→ Problem description
Beginning with the line that holds "Given: Select the Referees flag icon" in the data below, give again every line through the one that holds "Given: Select Create", exactly as written.

→ The input
Content starts

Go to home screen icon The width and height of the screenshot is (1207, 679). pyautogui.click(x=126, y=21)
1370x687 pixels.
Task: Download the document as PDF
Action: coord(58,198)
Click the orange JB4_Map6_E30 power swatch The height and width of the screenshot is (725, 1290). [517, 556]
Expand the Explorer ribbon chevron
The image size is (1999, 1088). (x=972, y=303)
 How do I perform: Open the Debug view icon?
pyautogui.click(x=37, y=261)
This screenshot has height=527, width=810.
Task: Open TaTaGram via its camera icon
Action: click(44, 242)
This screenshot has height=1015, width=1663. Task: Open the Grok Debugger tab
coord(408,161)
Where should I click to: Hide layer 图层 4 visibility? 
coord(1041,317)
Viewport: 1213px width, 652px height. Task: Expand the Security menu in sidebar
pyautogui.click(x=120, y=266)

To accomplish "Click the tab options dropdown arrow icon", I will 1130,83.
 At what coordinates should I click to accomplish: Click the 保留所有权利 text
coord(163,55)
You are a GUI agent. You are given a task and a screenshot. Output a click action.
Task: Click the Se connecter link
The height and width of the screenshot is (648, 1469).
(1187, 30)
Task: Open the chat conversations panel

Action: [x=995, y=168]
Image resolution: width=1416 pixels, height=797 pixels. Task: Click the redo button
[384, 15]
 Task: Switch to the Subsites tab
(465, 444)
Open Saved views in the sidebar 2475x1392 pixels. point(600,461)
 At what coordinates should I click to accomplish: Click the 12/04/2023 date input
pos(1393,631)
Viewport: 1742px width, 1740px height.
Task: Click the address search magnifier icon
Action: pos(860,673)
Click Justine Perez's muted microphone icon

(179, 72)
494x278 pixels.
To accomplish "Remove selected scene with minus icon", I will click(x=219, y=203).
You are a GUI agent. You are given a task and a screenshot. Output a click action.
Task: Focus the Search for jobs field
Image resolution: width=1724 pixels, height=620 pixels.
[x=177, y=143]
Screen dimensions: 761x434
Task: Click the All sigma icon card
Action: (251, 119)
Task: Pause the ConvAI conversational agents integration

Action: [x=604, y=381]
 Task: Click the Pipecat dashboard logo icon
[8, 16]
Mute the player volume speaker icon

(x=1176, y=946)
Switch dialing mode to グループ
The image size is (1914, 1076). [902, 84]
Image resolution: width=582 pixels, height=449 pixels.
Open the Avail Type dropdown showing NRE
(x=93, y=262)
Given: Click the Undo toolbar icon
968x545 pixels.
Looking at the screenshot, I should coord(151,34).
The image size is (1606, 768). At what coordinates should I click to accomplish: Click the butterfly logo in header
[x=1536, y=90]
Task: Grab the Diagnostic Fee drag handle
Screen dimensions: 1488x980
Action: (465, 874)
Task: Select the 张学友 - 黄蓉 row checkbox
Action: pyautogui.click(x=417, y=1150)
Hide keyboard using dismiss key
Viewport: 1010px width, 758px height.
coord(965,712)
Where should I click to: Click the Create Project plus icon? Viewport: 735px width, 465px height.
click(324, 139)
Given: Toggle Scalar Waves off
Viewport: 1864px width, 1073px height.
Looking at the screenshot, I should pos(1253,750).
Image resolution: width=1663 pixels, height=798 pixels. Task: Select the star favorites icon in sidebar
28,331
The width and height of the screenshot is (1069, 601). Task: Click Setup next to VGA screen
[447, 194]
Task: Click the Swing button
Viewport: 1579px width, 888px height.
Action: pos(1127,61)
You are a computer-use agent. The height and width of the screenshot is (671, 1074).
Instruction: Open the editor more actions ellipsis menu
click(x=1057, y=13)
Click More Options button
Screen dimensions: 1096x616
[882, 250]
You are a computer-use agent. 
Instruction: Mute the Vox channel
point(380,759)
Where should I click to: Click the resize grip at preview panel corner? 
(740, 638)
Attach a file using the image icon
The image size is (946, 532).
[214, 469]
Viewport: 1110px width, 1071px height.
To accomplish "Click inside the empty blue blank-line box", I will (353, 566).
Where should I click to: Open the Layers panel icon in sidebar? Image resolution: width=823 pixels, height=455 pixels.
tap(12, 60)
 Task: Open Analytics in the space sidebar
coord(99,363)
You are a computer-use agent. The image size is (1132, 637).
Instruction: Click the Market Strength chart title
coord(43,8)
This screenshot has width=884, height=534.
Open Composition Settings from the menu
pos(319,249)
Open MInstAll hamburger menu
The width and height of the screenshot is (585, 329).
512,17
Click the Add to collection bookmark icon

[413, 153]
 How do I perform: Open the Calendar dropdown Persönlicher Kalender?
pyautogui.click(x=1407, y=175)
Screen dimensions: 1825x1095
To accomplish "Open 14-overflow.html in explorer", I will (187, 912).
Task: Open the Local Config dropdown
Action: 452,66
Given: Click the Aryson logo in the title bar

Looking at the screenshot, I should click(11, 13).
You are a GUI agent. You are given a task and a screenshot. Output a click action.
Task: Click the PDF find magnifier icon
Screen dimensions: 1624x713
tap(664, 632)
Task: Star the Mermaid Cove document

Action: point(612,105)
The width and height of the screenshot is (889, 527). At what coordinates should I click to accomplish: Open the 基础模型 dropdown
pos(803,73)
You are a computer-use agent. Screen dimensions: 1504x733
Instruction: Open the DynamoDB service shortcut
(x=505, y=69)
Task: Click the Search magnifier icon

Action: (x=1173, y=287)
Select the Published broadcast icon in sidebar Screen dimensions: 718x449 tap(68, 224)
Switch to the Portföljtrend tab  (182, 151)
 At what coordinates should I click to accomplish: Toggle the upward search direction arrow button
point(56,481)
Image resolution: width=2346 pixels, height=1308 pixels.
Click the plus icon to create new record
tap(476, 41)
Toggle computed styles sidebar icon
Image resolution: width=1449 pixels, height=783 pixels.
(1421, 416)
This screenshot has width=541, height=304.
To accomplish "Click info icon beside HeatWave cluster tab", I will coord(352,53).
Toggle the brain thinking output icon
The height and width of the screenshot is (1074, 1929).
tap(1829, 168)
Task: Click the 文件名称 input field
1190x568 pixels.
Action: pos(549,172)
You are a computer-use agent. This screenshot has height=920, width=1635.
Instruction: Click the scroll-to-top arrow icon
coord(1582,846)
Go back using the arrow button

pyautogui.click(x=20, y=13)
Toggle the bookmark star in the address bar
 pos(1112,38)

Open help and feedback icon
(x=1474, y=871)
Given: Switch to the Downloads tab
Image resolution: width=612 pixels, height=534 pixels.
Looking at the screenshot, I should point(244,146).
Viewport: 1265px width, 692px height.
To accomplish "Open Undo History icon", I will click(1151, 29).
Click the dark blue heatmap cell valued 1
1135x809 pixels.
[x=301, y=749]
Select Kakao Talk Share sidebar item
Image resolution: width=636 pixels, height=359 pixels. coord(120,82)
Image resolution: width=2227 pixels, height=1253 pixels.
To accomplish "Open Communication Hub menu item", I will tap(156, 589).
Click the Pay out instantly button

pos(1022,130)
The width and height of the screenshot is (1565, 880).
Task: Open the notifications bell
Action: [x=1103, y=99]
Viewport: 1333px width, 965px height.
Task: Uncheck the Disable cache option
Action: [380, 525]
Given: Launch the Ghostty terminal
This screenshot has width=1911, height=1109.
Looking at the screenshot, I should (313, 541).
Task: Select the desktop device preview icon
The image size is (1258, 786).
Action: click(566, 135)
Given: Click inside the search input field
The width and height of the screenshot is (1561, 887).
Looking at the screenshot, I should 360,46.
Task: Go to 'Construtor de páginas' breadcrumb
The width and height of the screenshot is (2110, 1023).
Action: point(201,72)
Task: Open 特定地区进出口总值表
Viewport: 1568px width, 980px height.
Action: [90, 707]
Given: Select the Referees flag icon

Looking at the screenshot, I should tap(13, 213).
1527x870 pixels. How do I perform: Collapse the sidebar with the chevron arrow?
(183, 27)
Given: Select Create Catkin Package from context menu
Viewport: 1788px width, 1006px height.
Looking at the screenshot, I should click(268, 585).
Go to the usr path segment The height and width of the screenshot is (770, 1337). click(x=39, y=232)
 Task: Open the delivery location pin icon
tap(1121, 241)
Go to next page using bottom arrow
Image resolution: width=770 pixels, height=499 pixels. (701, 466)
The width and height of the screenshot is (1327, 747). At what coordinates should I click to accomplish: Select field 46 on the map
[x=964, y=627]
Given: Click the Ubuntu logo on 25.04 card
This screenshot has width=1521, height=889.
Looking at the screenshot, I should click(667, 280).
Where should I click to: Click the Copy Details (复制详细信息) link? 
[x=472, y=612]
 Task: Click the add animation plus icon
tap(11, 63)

Content ends

→ Output for this task
Given: Select the Referees flag icon

Looking at the screenshot, I should tap(13, 213).
1527x870 pixels. How do I perform: Collapse the sidebar with the chevron arrow?
(183, 27)
Given: Select Create Catkin Package from context menu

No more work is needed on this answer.